(Exercise materials Opens)

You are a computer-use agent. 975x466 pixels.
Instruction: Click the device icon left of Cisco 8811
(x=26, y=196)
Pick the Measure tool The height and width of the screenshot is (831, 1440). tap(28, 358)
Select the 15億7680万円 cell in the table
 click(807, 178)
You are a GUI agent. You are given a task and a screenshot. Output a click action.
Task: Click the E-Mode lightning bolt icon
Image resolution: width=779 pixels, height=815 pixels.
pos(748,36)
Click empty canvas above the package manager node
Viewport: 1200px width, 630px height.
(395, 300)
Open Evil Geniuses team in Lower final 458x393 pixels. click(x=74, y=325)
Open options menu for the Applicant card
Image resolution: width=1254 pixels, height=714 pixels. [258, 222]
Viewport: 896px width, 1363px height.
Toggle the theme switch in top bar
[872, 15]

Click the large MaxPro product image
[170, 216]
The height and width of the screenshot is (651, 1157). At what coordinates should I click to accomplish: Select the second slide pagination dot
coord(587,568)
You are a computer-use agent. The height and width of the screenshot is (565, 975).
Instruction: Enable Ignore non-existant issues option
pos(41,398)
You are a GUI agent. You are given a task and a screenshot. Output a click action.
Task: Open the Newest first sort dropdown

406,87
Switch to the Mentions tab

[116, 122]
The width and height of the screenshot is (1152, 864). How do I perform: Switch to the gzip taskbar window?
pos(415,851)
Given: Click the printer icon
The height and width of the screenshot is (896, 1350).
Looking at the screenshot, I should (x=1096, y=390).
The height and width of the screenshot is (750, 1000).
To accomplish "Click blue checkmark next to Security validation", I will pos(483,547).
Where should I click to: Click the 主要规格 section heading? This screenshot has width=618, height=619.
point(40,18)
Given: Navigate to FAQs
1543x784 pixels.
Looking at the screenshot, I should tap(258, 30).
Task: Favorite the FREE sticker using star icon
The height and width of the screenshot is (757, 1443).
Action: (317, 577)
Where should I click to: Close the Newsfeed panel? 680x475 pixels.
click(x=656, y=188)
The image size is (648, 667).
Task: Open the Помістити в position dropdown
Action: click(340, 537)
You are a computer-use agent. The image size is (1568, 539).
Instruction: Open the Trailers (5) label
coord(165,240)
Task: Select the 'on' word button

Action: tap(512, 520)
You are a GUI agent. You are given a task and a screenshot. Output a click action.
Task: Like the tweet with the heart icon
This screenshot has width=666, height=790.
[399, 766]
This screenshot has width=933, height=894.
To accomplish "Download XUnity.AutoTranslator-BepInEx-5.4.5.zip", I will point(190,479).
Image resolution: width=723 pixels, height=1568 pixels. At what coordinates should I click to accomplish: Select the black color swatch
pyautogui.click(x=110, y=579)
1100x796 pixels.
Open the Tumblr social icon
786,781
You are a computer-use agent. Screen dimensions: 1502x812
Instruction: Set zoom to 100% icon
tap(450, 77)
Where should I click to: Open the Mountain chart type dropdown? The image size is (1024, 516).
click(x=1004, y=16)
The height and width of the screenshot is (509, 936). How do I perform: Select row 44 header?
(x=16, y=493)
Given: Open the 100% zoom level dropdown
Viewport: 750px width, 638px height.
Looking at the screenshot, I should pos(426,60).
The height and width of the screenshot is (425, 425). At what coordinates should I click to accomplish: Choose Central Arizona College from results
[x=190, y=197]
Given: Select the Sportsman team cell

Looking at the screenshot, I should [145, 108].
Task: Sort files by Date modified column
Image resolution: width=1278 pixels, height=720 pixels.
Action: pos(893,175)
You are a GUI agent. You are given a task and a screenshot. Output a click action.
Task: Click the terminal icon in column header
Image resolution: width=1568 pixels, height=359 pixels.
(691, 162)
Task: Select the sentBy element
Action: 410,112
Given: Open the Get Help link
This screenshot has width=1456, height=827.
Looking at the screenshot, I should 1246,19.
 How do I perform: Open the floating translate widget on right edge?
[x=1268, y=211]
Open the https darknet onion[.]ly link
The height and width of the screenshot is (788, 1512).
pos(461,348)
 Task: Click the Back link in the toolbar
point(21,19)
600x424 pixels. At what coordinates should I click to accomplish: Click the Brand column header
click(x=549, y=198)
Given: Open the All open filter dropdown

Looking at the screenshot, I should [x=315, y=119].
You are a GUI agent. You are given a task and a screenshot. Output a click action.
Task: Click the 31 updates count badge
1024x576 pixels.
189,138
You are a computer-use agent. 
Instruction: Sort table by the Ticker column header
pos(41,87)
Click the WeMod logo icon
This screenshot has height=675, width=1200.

(Exercise materials Closes)

What is being asked =>
Provide a verbatim reproduction of all the records.

Response area =>
You are a computer-use agent. 975x466 pixels.
Instruction: Click the device icon left of Cisco 8811
(x=26, y=196)
Pick the Measure tool The height and width of the screenshot is (831, 1440). tap(28, 358)
Select the 15億7680万円 cell in the table
 click(807, 178)
You are a GUI agent. You are given a task and a screenshot. Output a click action.
Task: Click the E-Mode lightning bolt icon
Image resolution: width=779 pixels, height=815 pixels.
pos(748,36)
Click empty canvas above the package manager node
Viewport: 1200px width, 630px height.
(395, 300)
Open Evil Geniuses team in Lower final 458x393 pixels. click(x=74, y=325)
Open options menu for the Applicant card
Image resolution: width=1254 pixels, height=714 pixels. [258, 222]
Viewport: 896px width, 1363px height.
Toggle the theme switch in top bar
[872, 15]

Click the large MaxPro product image
[170, 216]
The height and width of the screenshot is (651, 1157). At what coordinates should I click to accomplish: Select the second slide pagination dot
coord(587,568)
You are a computer-use agent. The height and width of the screenshot is (565, 975).
Instruction: Enable Ignore non-existant issues option
pos(41,398)
You are a GUI agent. You are given a task and a screenshot. Output a click action.
Task: Open the Newest first sort dropdown

406,87
Switch to the Mentions tab

[116, 122]
The width and height of the screenshot is (1152, 864). How do I perform: Switch to the gzip taskbar window?
pos(415,851)
Given: Click the printer icon
The height and width of the screenshot is (896, 1350).
Looking at the screenshot, I should (x=1096, y=390).
The height and width of the screenshot is (750, 1000).
To accomplish "Click blue checkmark next to Security validation", I will pos(483,547).
Where should I click to: Click the 主要规格 section heading? This screenshot has width=618, height=619.
point(40,18)
Given: Navigate to FAQs
1543x784 pixels.
Looking at the screenshot, I should tap(258, 30).
Task: Favorite the FREE sticker using star icon
The height and width of the screenshot is (757, 1443).
Action: (317, 577)
Where should I click to: Close the Newsfeed panel? 680x475 pixels.
click(x=656, y=188)
The image size is (648, 667).
Task: Open the Помістити в position dropdown
Action: click(340, 537)
You are a computer-use agent. The image size is (1568, 539).
Instruction: Open the Trailers (5) label
coord(165,240)
Task: Select the 'on' word button

Action: tap(512, 520)
You are a GUI agent. You are given a task and a screenshot. Output a click action.
Task: Like the tweet with the heart icon
This screenshot has width=666, height=790.
[399, 766]
This screenshot has width=933, height=894.
To accomplish "Download XUnity.AutoTranslator-BepInEx-5.4.5.zip", I will point(190,479).
Image resolution: width=723 pixels, height=1568 pixels. At what coordinates should I click to accomplish: Select the black color swatch
pyautogui.click(x=110, y=579)
1100x796 pixels.
Open the Tumblr social icon
786,781
You are a computer-use agent. Screen dimensions: 1502x812
Instruction: Set zoom to 100% icon
tap(450, 77)
Where should I click to: Open the Mountain chart type dropdown? The image size is (1024, 516).
click(x=1004, y=16)
The height and width of the screenshot is (509, 936). How do I perform: Select row 44 header?
(x=16, y=493)
Given: Open the 100% zoom level dropdown
Viewport: 750px width, 638px height.
Looking at the screenshot, I should pos(426,60).
The height and width of the screenshot is (425, 425). At what coordinates should I click to accomplish: Choose Central Arizona College from results
[x=190, y=197]
Given: Select the Sportsman team cell

Looking at the screenshot, I should [145, 108].
Task: Sort files by Date modified column
Image resolution: width=1278 pixels, height=720 pixels.
Action: pos(893,175)
You are a GUI agent. You are given a task and a screenshot. Output a click action.
Task: Click the terminal icon in column header
Image resolution: width=1568 pixels, height=359 pixels.
(691, 162)
Task: Select the sentBy element
Action: 410,112
Given: Open the Get Help link
This screenshot has width=1456, height=827.
Looking at the screenshot, I should 1246,19.
 How do I perform: Open the floating translate widget on right edge?
[x=1268, y=211]
Open the https darknet onion[.]ly link
The height and width of the screenshot is (788, 1512).
pos(461,348)
 Task: Click the Back link in the toolbar
point(21,19)
600x424 pixels. At what coordinates should I click to accomplish: Click the Brand column header
click(x=549, y=198)
Given: Open the All open filter dropdown

Looking at the screenshot, I should [x=315, y=119].
You are a GUI agent. You are given a task and a screenshot. Output a click action.
Task: Click the 31 updates count badge
1024x576 pixels.
189,138
You are a computer-use agent. 
Instruction: Sort table by the Ticker column header
pos(41,87)
Click the WeMod logo icon
This screenshot has height=675, width=1200.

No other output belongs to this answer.